We sell electricity and gas and provide distribution and transmission services to a diverse group of customers, including residential, commercial and industrial customers. Credit risk associated with trade accounts receivable from energy customers is limited due to the large number of customers. In addition, we enter into contracts with various companies in the energy industry for purchases of energy-related commodities, including natural gas in our fuel procurement process.
Interest Rate Risk.
We are exposed to changes in interest rates as a result of financing through our issuance of commercial paper and other short-term debt. We manage our interest rate exposure by limiting our variable-rate exposure (applicable to commercial paper and borrowings under our unsecured credit agreement) to a certain percentage of total capitalization, as set by policy, and by monitoring the effects of market changes in interest rates.

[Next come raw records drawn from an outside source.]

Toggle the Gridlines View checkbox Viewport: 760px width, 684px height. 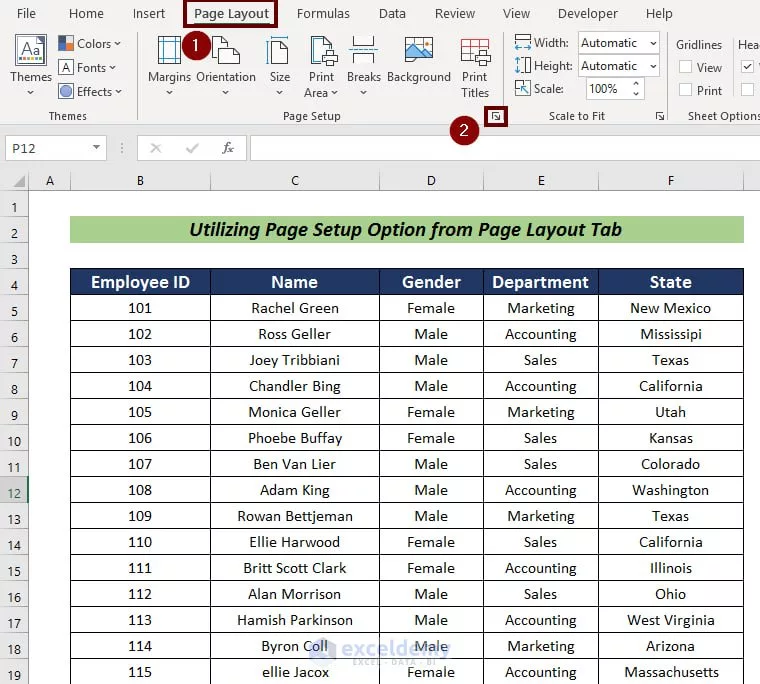686,67
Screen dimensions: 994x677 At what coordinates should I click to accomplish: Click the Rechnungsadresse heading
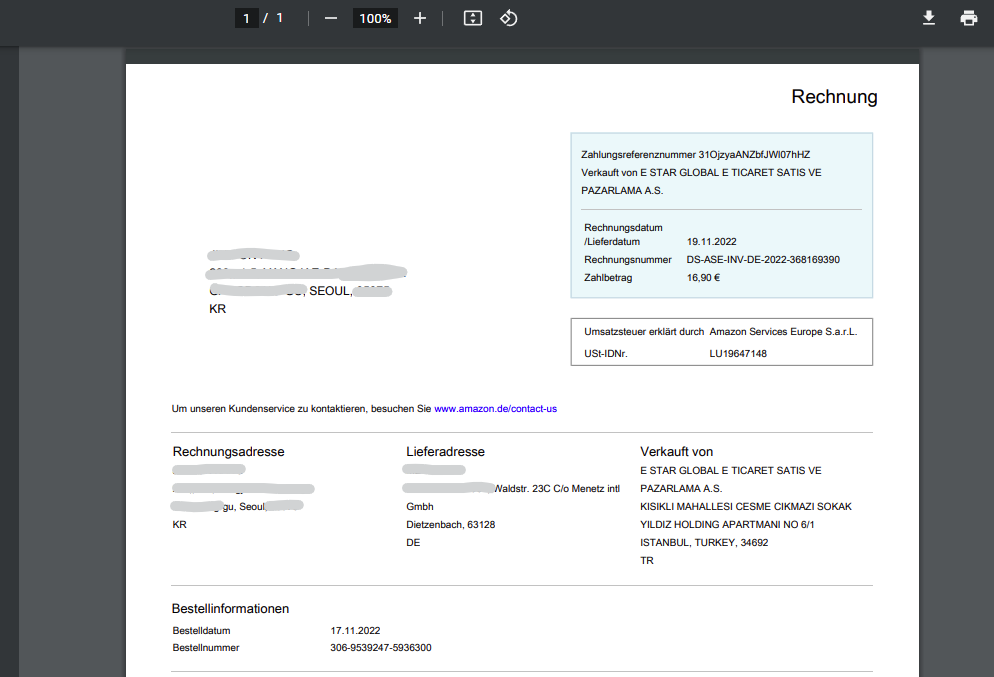coord(228,452)
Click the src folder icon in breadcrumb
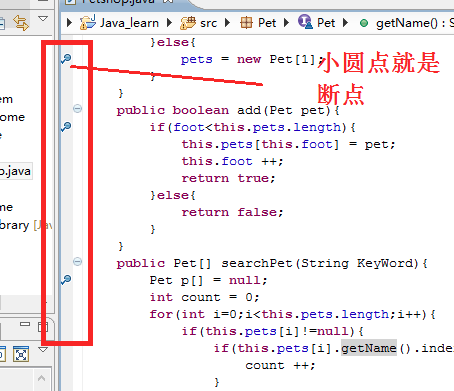The image size is (454, 391). click(188, 23)
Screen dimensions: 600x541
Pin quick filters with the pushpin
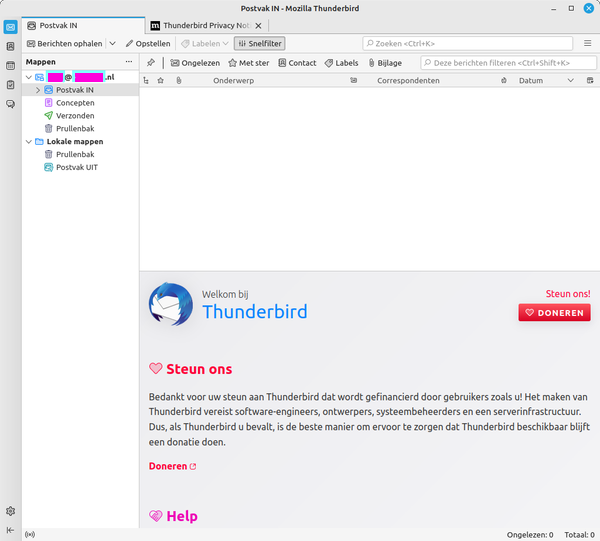[151, 63]
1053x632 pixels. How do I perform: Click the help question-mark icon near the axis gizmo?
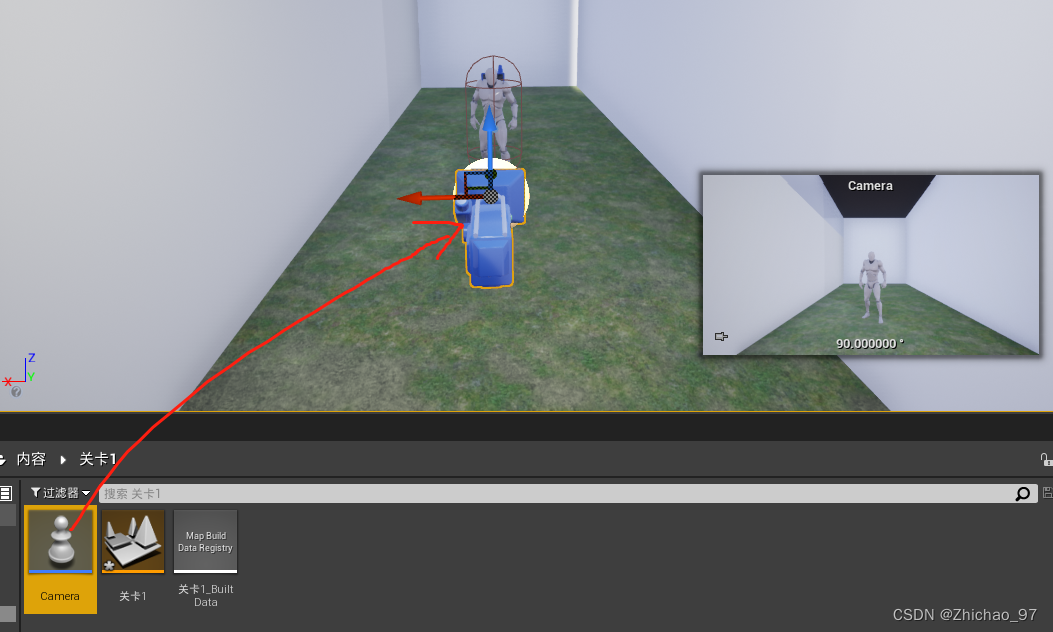(x=15, y=392)
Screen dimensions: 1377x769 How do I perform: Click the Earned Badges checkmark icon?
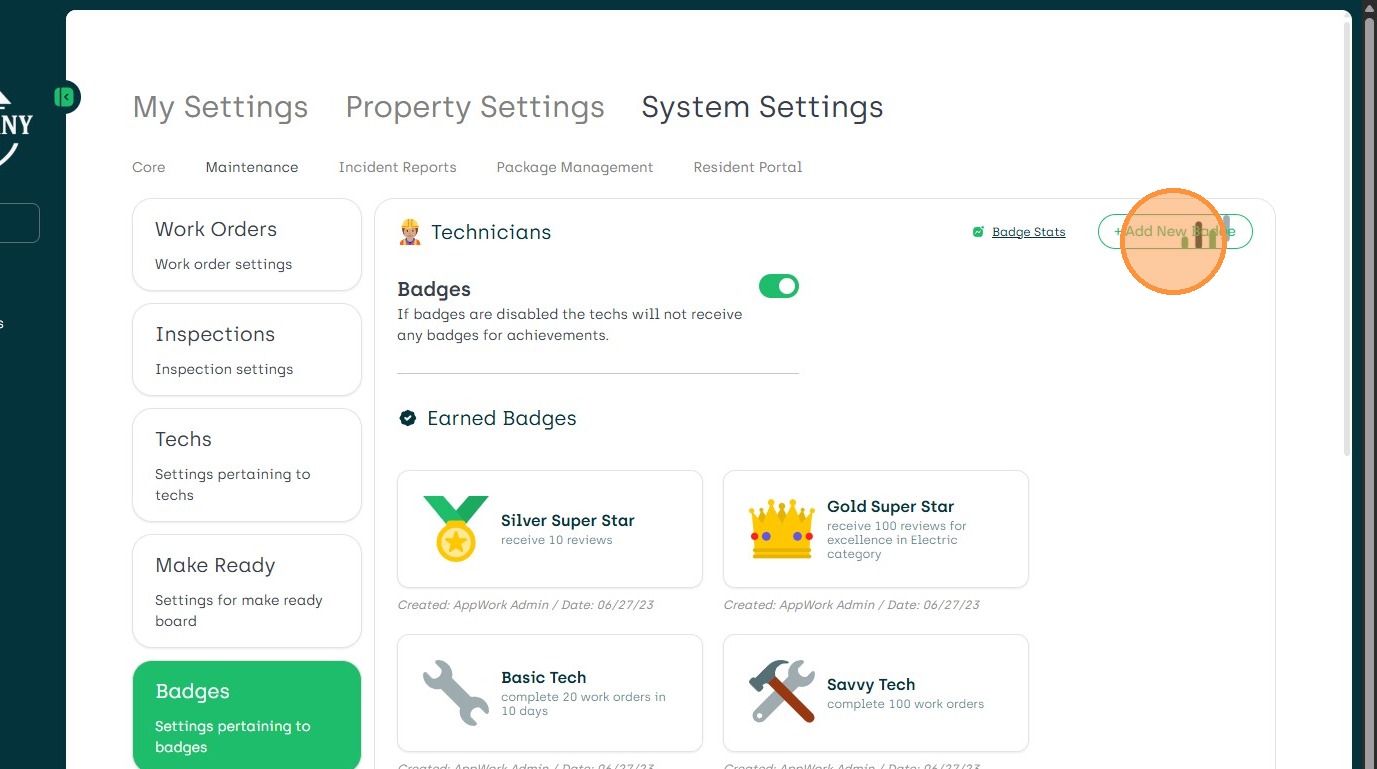(408, 418)
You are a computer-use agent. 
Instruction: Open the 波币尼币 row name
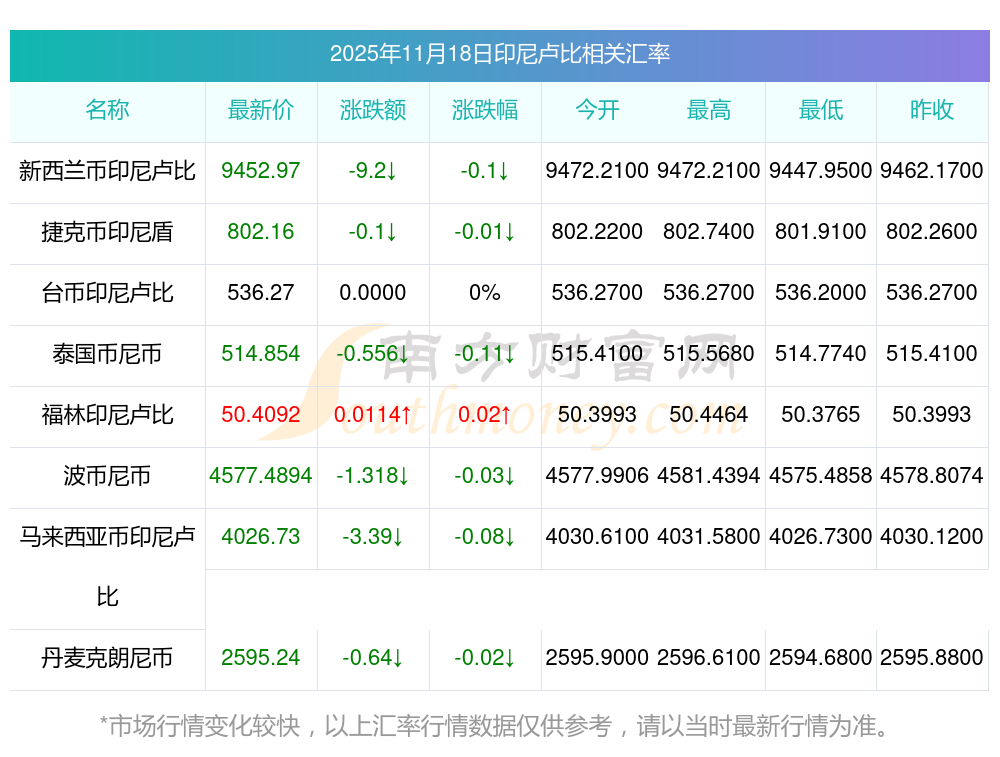(107, 476)
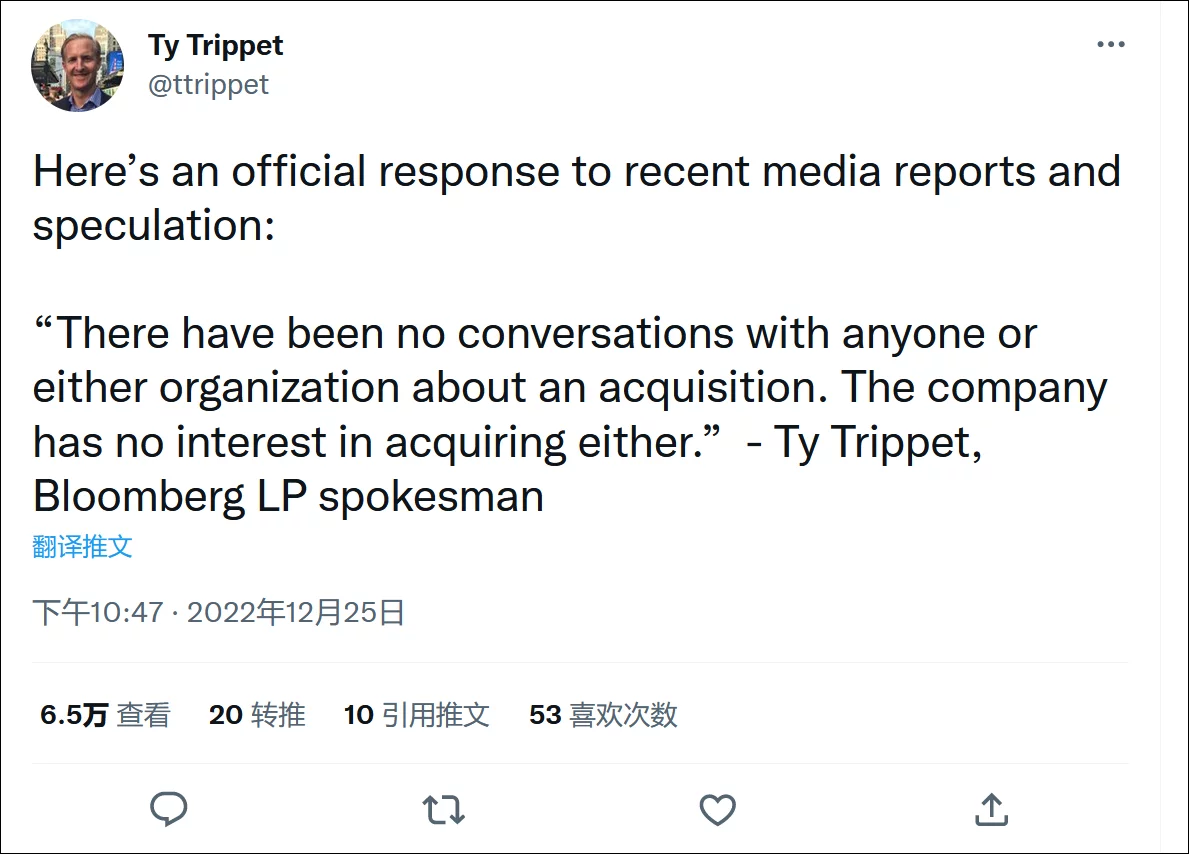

If market interest rates average 1% more in 2009 than in 2008, our interest expense would increase, and income before taxes would decrease by less than $0.8 million. This amount has been determined by considering the impact of the hypothetical interest rates on our highest month-end commercial paper balance for 2008. These analyses do not consider the effects of the reduced level of overall economic activity that could exist in such an environment. In the event of a significant change in interest rates, management would likely take actions to further mitigate its exposure to the change. However, due to the uncertainty of the specific actions that would be taken and their possible effects, the sensitivity analysis assumes no changes in our financial structure.
Item 4. Controls and Procedures
As of the end of the period covered by this report, an evaluation was carried out, under the supervision and with the participation of our management, including our Chief Executive Officer and Chief Financial Officer, of the effectiveness of the design and operation of our disclosure controls and procedures (as such term is defined in Rule 13a-15(e) of the Securities Exchange Act of 1934). Based upon that evaluation, the Chief Executive Officer and Chief Financial Officer concluded that our disclosure controls and procedures were effective as of March 31, 2009.
There have been no changes in our internal control over financial reporting that occurred during the first quarter of 2009 that have materially affected, or are reasonably likely to materially affect, our internal control over financial reporting.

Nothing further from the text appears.